**What to do:**
Retype the data verbatim, starting at the line containing "This screenshot has height=600, width=1200." and ending at the line containing "(x=520, y=191)", with both of those lines included.

## start

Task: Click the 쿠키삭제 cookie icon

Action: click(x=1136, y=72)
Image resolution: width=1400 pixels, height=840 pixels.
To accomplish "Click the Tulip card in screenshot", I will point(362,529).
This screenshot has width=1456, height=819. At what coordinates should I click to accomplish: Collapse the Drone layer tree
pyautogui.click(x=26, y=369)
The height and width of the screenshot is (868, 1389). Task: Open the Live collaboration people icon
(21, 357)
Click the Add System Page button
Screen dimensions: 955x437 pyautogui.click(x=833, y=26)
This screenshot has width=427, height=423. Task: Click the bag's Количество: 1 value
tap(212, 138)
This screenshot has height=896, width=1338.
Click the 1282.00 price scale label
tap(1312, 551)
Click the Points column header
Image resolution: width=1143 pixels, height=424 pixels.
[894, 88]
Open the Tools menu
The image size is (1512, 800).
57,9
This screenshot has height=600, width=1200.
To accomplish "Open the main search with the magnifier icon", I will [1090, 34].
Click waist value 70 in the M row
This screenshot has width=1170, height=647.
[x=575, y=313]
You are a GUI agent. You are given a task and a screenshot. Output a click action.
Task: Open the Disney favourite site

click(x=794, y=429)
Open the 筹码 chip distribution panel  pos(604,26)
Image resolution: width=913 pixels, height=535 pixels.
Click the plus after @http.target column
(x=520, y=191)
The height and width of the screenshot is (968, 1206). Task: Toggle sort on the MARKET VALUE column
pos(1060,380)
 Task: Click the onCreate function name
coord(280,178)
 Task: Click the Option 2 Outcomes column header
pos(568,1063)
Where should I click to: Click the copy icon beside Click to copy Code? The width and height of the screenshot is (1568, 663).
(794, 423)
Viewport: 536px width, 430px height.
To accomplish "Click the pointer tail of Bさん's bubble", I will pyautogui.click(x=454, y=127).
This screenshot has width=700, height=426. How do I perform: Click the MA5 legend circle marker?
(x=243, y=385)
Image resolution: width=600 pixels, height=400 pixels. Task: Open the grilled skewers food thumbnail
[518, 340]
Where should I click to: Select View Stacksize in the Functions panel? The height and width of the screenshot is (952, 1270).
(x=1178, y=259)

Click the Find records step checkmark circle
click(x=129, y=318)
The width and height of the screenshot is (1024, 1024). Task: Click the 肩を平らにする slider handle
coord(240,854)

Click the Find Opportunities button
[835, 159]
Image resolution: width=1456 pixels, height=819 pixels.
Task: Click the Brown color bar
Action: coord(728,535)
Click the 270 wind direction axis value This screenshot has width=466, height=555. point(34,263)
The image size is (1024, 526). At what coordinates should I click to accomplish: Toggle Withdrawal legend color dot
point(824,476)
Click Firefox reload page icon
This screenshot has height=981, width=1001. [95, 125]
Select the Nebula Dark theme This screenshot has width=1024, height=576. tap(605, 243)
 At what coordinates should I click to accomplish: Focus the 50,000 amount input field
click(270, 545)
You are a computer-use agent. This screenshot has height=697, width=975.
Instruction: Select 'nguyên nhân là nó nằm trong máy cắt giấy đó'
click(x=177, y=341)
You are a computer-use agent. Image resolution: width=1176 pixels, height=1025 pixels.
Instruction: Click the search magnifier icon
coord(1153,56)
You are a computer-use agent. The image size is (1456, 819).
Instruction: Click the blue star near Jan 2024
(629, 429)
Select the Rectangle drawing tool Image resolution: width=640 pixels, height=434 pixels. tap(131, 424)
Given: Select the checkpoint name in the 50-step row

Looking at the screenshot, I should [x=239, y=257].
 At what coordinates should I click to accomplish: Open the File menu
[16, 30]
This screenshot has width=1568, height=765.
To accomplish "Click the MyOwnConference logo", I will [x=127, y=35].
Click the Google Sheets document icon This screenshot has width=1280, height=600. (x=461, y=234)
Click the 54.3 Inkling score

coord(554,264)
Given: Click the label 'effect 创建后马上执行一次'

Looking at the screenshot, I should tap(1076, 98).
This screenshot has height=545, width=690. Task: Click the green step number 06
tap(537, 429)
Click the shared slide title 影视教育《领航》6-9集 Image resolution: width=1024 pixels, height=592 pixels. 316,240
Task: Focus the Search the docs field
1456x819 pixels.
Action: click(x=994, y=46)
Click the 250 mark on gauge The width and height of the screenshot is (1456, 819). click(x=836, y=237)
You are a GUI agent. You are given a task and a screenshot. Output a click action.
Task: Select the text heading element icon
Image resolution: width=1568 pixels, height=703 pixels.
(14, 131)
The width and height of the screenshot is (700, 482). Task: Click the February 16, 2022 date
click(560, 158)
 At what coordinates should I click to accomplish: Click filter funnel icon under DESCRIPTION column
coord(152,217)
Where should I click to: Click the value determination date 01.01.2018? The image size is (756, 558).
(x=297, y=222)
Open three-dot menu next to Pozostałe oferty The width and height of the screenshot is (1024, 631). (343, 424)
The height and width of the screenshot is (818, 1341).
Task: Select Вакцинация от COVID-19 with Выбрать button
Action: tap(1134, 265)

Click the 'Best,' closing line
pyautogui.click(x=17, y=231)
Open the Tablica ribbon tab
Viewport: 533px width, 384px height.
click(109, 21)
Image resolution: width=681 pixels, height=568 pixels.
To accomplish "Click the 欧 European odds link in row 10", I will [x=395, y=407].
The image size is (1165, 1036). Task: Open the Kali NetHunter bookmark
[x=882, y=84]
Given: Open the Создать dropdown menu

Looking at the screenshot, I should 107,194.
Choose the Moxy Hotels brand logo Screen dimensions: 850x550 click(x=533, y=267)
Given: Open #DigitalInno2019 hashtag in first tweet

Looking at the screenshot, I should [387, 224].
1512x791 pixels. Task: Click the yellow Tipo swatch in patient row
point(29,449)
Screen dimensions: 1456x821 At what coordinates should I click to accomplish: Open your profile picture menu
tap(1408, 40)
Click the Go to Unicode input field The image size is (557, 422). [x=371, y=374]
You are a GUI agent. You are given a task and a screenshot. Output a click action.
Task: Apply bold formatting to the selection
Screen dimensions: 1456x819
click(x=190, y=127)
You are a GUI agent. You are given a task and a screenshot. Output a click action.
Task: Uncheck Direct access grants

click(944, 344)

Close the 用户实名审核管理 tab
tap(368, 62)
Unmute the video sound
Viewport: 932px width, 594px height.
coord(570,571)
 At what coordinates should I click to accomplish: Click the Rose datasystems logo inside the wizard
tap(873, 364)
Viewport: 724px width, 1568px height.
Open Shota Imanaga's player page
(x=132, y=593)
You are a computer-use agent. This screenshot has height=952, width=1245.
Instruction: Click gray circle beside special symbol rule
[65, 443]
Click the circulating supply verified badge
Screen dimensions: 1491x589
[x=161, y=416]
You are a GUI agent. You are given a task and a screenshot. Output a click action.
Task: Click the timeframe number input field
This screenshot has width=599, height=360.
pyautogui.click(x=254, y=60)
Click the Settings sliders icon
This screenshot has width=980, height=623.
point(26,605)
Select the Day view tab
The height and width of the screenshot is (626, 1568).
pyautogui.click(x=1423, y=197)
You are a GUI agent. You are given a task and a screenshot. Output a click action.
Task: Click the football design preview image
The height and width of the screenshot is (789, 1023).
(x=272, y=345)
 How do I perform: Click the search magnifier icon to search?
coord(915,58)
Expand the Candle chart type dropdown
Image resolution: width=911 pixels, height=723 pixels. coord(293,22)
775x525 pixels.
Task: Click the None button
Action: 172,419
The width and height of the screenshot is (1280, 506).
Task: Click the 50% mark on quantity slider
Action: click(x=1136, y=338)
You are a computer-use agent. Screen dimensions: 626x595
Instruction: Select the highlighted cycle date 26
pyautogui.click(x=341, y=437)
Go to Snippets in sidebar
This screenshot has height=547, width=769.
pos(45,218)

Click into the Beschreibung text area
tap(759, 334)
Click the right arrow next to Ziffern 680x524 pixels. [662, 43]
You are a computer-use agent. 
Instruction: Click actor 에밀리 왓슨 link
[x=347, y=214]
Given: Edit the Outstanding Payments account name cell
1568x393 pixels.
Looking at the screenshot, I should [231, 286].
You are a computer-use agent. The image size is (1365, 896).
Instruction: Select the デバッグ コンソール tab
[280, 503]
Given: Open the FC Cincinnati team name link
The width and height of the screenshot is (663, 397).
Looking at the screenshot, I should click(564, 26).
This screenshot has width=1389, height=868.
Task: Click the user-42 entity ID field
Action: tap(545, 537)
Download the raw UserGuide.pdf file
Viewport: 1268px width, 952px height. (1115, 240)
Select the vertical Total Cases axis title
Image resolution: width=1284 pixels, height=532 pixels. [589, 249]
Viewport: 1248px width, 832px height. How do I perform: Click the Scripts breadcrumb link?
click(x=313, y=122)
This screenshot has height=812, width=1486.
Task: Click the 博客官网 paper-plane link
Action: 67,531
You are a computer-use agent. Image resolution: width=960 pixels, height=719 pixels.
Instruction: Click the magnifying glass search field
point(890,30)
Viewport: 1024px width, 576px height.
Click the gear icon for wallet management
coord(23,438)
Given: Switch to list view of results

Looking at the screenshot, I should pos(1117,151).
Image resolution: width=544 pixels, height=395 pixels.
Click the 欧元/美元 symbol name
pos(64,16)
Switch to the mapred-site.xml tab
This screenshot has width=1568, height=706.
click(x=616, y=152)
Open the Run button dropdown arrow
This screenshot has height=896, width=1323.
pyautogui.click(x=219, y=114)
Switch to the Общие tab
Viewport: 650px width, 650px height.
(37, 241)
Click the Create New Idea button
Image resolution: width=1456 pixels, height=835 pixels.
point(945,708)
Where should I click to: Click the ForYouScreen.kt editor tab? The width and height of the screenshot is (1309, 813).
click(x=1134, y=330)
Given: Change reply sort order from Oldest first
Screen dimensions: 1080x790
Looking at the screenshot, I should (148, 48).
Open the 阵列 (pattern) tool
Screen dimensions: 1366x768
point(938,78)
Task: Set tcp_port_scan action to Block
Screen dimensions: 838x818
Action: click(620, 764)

## end

**Task output:**
This screenshot has height=600, width=1200.
To accomplish "Open the main search with the magnifier icon", I will [1090, 34].
Click waist value 70 in the M row
This screenshot has width=1170, height=647.
[x=575, y=313]
You are a GUI agent. You are given a task and a screenshot. Output a click action.
Task: Open the Disney favourite site

click(x=794, y=429)
Open the 筹码 chip distribution panel  pos(604,26)
Image resolution: width=913 pixels, height=535 pixels.
Click the plus after @http.target column
(x=520, y=191)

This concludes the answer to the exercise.